Your assignment:
Each line of the data that includes the string "computer" is to be copied out.
-------------------------
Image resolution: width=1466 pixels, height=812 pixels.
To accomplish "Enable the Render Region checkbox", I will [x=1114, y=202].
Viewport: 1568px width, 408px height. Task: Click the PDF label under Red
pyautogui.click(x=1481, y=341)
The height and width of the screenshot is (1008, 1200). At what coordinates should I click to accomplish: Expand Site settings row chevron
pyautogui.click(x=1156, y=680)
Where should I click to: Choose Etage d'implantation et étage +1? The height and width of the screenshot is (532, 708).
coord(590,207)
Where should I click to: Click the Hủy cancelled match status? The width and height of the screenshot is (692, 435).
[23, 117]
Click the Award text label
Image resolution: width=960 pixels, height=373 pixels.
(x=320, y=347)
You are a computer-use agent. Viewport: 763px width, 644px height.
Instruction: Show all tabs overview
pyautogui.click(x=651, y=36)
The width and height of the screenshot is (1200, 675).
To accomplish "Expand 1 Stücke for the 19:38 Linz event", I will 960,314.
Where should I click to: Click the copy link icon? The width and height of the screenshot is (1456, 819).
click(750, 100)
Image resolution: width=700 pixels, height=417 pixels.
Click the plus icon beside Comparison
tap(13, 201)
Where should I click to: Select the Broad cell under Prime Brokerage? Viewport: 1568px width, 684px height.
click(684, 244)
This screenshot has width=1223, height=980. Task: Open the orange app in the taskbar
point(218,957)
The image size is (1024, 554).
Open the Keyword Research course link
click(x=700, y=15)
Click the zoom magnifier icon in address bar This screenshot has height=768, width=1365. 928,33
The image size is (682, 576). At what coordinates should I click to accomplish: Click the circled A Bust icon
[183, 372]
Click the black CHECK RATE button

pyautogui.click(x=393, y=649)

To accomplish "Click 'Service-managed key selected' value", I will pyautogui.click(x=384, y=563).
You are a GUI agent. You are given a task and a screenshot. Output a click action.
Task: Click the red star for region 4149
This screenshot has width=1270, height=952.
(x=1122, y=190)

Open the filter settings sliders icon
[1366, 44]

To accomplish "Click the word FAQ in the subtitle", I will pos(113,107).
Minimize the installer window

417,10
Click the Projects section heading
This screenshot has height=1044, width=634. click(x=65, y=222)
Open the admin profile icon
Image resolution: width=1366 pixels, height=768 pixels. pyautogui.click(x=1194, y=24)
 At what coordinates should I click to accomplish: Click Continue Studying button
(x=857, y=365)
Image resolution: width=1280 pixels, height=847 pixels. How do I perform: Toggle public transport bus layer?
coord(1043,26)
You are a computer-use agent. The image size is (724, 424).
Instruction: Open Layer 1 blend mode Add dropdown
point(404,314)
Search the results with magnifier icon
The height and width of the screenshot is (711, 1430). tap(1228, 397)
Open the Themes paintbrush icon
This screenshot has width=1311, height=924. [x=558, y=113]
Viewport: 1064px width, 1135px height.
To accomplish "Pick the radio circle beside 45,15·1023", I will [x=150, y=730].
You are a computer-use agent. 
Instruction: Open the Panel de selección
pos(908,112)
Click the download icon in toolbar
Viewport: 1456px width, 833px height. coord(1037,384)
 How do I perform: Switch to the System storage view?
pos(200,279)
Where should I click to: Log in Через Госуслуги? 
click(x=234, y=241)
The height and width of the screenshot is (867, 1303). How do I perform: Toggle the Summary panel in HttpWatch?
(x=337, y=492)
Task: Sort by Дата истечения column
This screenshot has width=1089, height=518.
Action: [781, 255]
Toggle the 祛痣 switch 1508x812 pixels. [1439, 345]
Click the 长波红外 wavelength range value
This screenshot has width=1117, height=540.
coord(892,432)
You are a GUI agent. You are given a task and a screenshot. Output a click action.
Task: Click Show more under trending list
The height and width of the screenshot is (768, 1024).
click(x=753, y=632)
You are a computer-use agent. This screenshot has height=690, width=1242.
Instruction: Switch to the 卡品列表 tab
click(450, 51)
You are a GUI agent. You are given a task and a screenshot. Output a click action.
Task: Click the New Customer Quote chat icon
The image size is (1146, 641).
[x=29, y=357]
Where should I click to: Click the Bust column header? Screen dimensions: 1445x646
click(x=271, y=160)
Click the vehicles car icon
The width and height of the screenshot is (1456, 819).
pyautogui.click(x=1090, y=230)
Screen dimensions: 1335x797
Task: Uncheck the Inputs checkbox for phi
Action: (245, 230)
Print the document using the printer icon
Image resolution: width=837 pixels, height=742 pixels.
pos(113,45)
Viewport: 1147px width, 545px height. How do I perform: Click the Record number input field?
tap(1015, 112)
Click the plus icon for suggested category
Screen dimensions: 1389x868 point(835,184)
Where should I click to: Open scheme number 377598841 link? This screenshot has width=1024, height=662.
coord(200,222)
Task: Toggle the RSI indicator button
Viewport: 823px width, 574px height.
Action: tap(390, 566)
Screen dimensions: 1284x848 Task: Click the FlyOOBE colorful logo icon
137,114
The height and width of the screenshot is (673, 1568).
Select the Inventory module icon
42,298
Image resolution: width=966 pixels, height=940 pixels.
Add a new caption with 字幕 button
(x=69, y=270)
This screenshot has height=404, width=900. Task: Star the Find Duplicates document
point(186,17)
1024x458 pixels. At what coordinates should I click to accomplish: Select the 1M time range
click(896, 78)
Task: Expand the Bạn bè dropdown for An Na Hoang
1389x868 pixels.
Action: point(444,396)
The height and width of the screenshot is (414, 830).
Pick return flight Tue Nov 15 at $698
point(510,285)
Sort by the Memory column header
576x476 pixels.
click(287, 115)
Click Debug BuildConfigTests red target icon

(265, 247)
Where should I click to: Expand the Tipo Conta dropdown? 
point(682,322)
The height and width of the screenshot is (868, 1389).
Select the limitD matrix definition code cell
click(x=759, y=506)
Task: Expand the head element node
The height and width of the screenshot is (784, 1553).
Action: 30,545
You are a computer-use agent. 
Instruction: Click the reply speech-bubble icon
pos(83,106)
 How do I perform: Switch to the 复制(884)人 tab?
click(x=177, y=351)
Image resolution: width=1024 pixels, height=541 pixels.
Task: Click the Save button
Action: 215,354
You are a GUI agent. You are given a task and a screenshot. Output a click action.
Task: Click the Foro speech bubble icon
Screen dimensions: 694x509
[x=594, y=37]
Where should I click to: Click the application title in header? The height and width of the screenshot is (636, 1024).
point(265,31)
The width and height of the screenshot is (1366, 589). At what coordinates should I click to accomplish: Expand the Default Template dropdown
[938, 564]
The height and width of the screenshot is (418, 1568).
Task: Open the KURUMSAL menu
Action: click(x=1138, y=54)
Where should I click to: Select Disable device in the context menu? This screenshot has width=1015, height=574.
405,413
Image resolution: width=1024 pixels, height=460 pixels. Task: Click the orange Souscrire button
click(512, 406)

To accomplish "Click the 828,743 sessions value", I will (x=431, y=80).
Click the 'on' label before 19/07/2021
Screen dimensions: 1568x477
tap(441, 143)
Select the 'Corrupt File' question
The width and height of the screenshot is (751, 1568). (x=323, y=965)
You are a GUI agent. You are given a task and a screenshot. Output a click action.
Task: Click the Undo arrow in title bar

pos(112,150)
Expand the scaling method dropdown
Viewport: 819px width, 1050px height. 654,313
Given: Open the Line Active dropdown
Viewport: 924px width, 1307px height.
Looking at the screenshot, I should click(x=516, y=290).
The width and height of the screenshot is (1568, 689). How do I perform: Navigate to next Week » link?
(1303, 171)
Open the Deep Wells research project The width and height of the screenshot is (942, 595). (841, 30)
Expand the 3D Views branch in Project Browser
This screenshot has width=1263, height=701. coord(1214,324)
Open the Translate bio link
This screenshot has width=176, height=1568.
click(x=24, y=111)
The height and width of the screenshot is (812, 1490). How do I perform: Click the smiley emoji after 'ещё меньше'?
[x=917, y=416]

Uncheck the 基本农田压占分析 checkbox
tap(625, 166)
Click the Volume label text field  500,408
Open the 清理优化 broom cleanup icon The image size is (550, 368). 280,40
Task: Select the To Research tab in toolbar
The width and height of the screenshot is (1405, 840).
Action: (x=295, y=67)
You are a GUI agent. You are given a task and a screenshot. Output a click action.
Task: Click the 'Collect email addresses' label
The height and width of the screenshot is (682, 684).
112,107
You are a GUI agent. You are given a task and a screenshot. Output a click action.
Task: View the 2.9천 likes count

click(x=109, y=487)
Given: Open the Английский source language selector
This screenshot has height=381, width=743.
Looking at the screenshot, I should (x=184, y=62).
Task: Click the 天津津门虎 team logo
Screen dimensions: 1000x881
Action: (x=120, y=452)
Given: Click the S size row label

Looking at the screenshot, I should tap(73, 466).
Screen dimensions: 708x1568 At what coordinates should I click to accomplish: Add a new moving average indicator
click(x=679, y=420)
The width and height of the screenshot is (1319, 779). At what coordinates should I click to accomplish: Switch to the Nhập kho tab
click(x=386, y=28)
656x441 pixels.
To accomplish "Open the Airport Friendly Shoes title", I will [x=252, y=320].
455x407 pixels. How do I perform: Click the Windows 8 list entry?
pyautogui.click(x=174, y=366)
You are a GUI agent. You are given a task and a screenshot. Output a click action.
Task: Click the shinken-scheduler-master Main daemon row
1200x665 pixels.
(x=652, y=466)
-------------------------
Answer for the task:
You are a computer-use agent. Viewport: 763px width, 644px height.
You are a computer-use agent. The image size is (724, 424).
You are a computer-use agent. 
You are a computer-use agent. This screenshot has height=690, width=1242.
You are a computer-use agent. 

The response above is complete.